Capable of endless self-deception it is, hence,  one of the towering lessons of history that the intellectual parity and mental emancipation of almost all native African governments is not an established fact, but a matter for continuing strife and confusion.  Indeed, while the US president cancelled plans for Nasa to send humans to the moon, citing cost and danger, his Sudanese equivalent, Omar Hassan al-Bashir was fine-tuning his plans for  an African Space Agency. Few could doubt the urgency. Or take Julius Malema, leader of South Africa’s Economic Freedom Fighters (EFF), who demanded that all whites must learn to speak an African language. Asked why he was speaking in English he memorably replied that he had “no time for racist questions”. So my own question is, why did Nigeria's Muhammadu Buhari's "war against indiscipline" - which consists in a good thrashing for citizens being late for work or failing to form an orderly queue at a bus-stop - attract some 170,000 volunteer enforcers? To which the only correct answer is: they joined the thugs to avoid being beaten up!

Clearly, a festering fury is heartfelt. A hatred of the hand that feeds you. But while Russia sends 60 to 100 tons of (Mammoth)  ivory[1] every year to China and Vietnam,  Uhuru Kenyatta, the president of Kenya resolved  to  reduce 105 tons of elephant ivory and 1.35 tons of rhino horn to a remnant  of smouldering ashes. As you might expect,  the cost of idiocy virtually doubled.  So did the price of ivory!

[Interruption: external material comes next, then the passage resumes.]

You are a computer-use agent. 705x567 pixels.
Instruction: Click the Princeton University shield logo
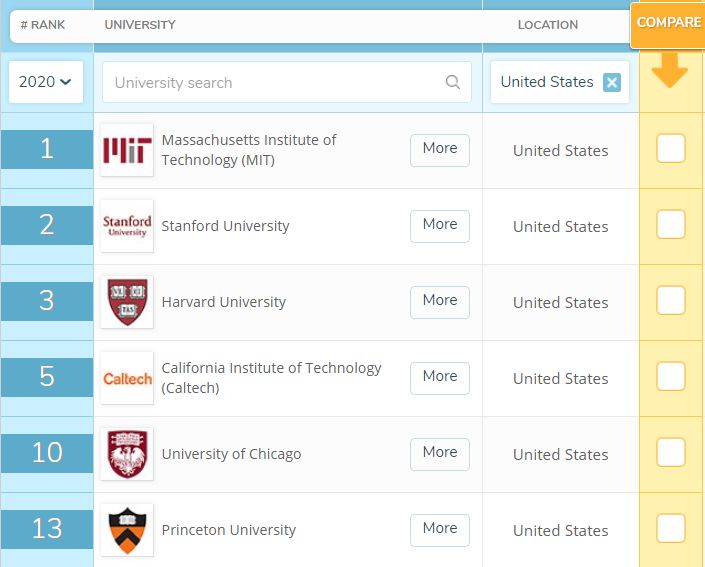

It would be laughable, if it were not so calamitous, that Western inspired African philanthropists should have been incapable of anticipating that the second of these events would be the consequence of the first. If only because of the law of unintended consequences. For the ever-increasing price of ivory is a powerful witness to market forces operating efficiently. Never before in the history of human idiocy have high-minded individuals gone to so much trouble and lost so much money to do something so unintentionally counterproductive. Which takes us back to Idi Amin, alleged to have eaten a large
number of people, including the Anglican Archbishop of Uganda.[2] Cooking a pig’s head is culinarily simple, but there’s not much you can do to improve on a badly brined and underhung Bishop. No hard feelings, Your Excellency, but there appears to have been no specific legislation in Uganda governing the act of cannibalism. In fact, Idi Amin was  probably the most universally maligned chef in Africa and, uncharacteristically for
a chef and an African, also the last King of Scotland. Which is not  bad for a man whose cooking we hate. But then,           Africans don’t lack culinary confidence, they just lack finesse, according to AA Gill of The Sunday Times: “Black-eyed peas, Bishop and rice, that’s a combination made in heaven.” The answer to African cannibalism, the well-known restaurant critic   purportedly claimed, was all in the perception. “It’s the rest of us that need to shape up and not look at them as cannibals. This is a very positive and inspiring attitude. Just stop seeing the problem as a problem. God is hidden in the list of ingredients.”

 Proof that there's a merciful God in heaven...! 





[1] Scientists estimate that 150m dead mammoths lie beneath the tundra.
[2] Janani Jakaliya Luwum was the archbishop of the Church of Uganda from 1974 to 1977 and one of the most influential leaders of the modern church in Africa.